The threat to the constitution in the electronic world By Aron C. Mason

ally, new to the executive level at her company, is on a business trip. It is late at night when she arrives at her hotel. A frequent credit card user, she tries to check in with a Visa card. But the card is over her credit limit and the hotel won’t accept it. Bewildered, she tries Mastercard, then another — all to no avail. She is stranded in a hotel which will not check her in.

She later learns that her credit cards had been “banged” by hackers who obtained her card numbers through the Internet.

When finally tracked down, the ringleader, known as “Agent Steal,” claims it was a simple prank — “my own kind of freedom of expression.”

A freak aberration in the world of the Internet? Unfortunately not.

Take Robert, a software development programmer in Santa Monica, California. Working from his home, he makes his living producing programs for business applications.

One morning he sits down to put the finishing touches on a new program which should save office accountants hours of time each week.

But when he logs on, he finds “black flags” — small but unmistakable signs that his computer has been electronically broken into. He is frantic but has no viable way of finding out what has happened, nor the consequences.

A piece of anonymous e-mail tells the story: a skilled hacker broke into his computer — which was linked to the Internet — and posted his newly completed program onto a “freeware” computer bulletin board, where users can “visit” and download software programs free of charge.

The effect is obvious: months of work — work which he was doing to earn his next paycheck — may just as well have never happened.

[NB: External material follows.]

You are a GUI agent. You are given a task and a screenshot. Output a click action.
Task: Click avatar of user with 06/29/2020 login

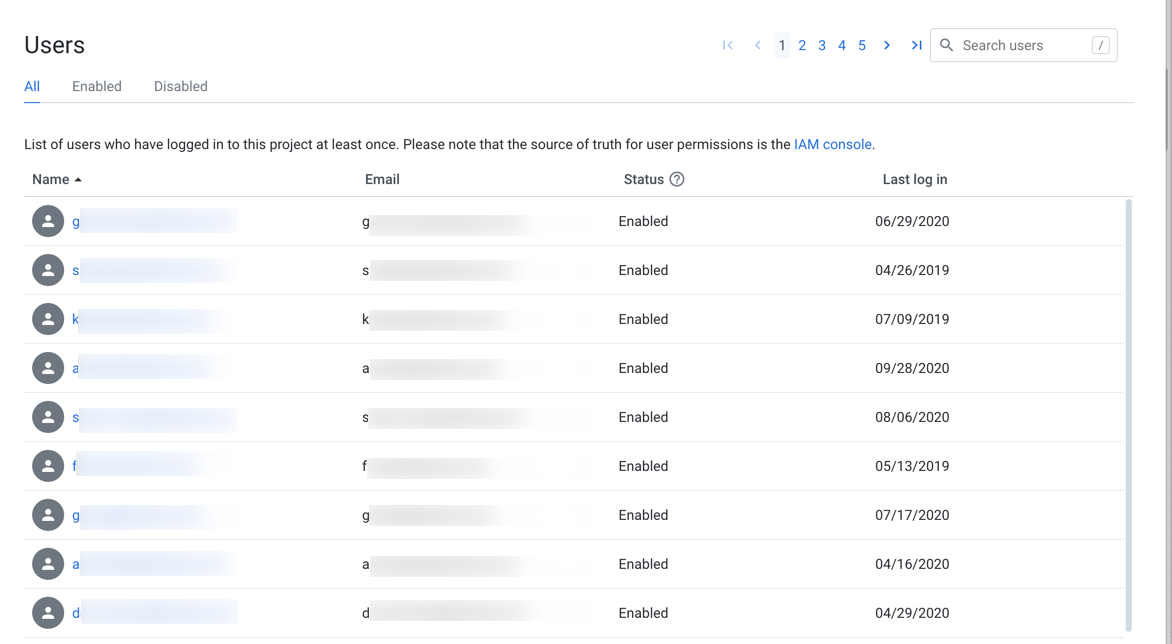coord(48,221)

Adding further insult to injury, the hacker announces that he will send the program to other freeware boards across the world.

Robert responds and asks the hacker why he did what he did — had the hacker somehow been wronged or offended by him? Does he profit from purloined programs?

"No,” the hacker responds to both inquiries. He says that Robert’s problem is that he is one of the “elite” who does not recognize that inherently “all information wants to be free.” And, finally, the hacker explains that disseminating software programs is just his exercise of his “freedom of speech.”

These true stories — the victims requested their names be withheld to avoid provoking further hacker attacks — illustrate a gathering storm in cyberspace. Ultimately, even beyond the break-in and piracy epidemic — estimates are that as much as 50 percent of the software in use today is stolen or pirated — the “freedom of speech” excuse for these acts and a legion of others is the greatest threat.


It is also a bogus excuse for a crime but the judiciary should be on the front lines of differentiating between theft and valid free speech matters. But many courts of law are willing to turn a blind eye or to let misplaced concern over possible “chilling” of the First Amendment — even when the First Amendment is no part of the matter — justify letting criminal acts go unpunished.

Case in point:

David LaMacchia of Boston operated an electronic bulletin board from Massachusetts Institute of Technology and encouraged users from around the world to copy more than $1 million in software purloined from Microsoft, Excel and other software producers.

The losses to software producers and distributors were enormous, irreparable and continuing. LaMacchia’s acts effectively destroyed the value of scores of programs.

With LaMacchia facing criminal charges, his lawyer argued that his client’s conduct could in no wise be deemed criminal as he did not profit personally from scattering the costly computer programs free of charge.

But he also argued that the First Amendment permitted — even encouraged — this criminal conduct. LaMacchia effectively argued that, under the First Amendment, ownership and property were meaningless concepts.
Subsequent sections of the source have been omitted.